Jacek Nizinkiewicz pytał, czy prezydent Nawrocki mógłby doprowadzić do połączenia takich partii jak Prawo i Sprawiedliwość, Konfederacja czy Konfederacja Korony Polskiej Grzegorza Brauna w koalicję w celu odsunięcia ekipy Donalda Tuska od władzy. Wicemarszałek Sejmu ocenił, że w tej kadencji Sejmu ten cel wydaje się niemożliwy do spełnienia. – Musiałaby się rozwalić większość rządząca, któraś z formacji musiałaby przejść do opozycji. Choć zupełnie bym tego nie wykluczał, na razie nie wygląda na to – mówił.
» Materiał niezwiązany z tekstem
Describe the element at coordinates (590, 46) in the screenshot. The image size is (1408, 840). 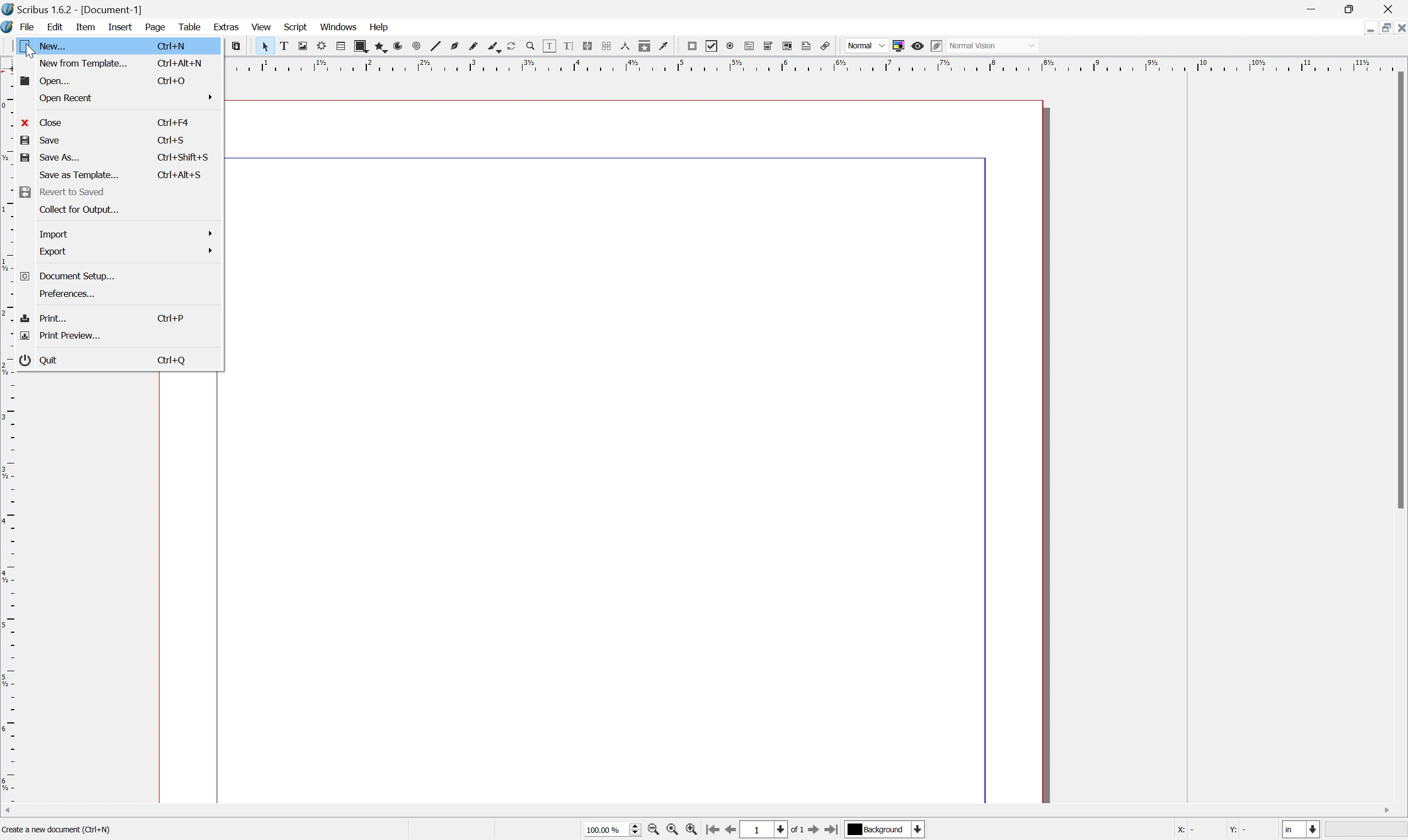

Dopytywany, kto mógłby przejść do opozycji, Krzysztof Bosak odrzekł, że ten, kto straci cierpliwość do jakości rządzenia. – W tej chwili nie widzę przesłanek do tego, żeby któraś partia wychodziła, więc nie będę spekulował, ale jest oczywiste od strony arytmetyki, że żeby w tej kadencji powstała alternatywna większość, ktoś musiałby się wykruszyć. Natomiast co będzie w następnej kadencji, zobaczymy wszyscy. Widzę zainteresowanie spekulacjami, ja od tych spekulacji się uchylam. Uważam, że trzeba spokojnie popracować w opozycji i dać szansę wyborcom, żeby wyciągnęli wnioski w momencie, kiedy trzeba będzie głosować – mówił. Ocenił też, że więcej dialogu między partiami „nigdy nie zaszkodzi”.